Allen Guttmann, "Sports and American Art from Benjamin West to Andy Warhol" (U Massachusetts Press, 2011)

Summary

When I was a kid, I used to pore over an illustrated history of American sports that I had received as a birthday gift. The oversized, hardcover book featured some of the iconic images of 20th-century sports: Lou Gehrig standing humbly at home plate on his day of tribute, teammates present and past encircling him, the packed bleachers and Bronx cityscape in the background; an exhausted and bloodied Y.A. Tittle kneeling on the gridiron grass on an afternoon of defeat; young Wilt Chamberlain, still in his uniform after the game, displaying a sheet of paper scrawled with "100"; Jesse Owens exploding into a sprint at the Berlin Games.
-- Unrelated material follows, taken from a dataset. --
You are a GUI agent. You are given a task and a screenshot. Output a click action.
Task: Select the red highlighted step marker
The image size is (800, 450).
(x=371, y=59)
But the image in the book that most captivated me was not a photograph. Instead, it was a painting: George Bellows' 1924 oil of Luis Firpo knocking Jack Dempsey through the ropes in the first round of their fight at the Polo Grounds. I remember studying the colors, the scramble in the ringside seats, the passive expression of Firpo as he follows through his punch, and the unbelievable scene of Dempsey (who would then--even more unbelievably--go on the win the fight) falling from the ring. The painting remains for me an example of how art can capture the drama, the sounds, and the power of a sporting moment. Allen Guttmann offers many examples of the crossing of art and sport in Sports and American Art from Benjamin West to Andy Warhol (University of Massachusetts Press, 2011): pastoral scenes of hunters and fishermen in the early republic, the accomplished paintings of Winslow Homer and Thomas Eakins in the mid-19thcentury, and the pop art portraits of celebrity-athletes in the 1970s. But the book is not simply about sports in art. Instead, Allen looks at the parallel histories of these two forms of cultural expression. The similarities are surprising. As Allen points out at the start, both art and sports have no utilitarian value to society: "They serve no practical purpose." Allen's work is built on decades of writing about sports history, and a career of teaching American cultural history. You get a glimpse of his expertise and insight from the interview. But you don't get to see the pictures. For that, you have to get the book.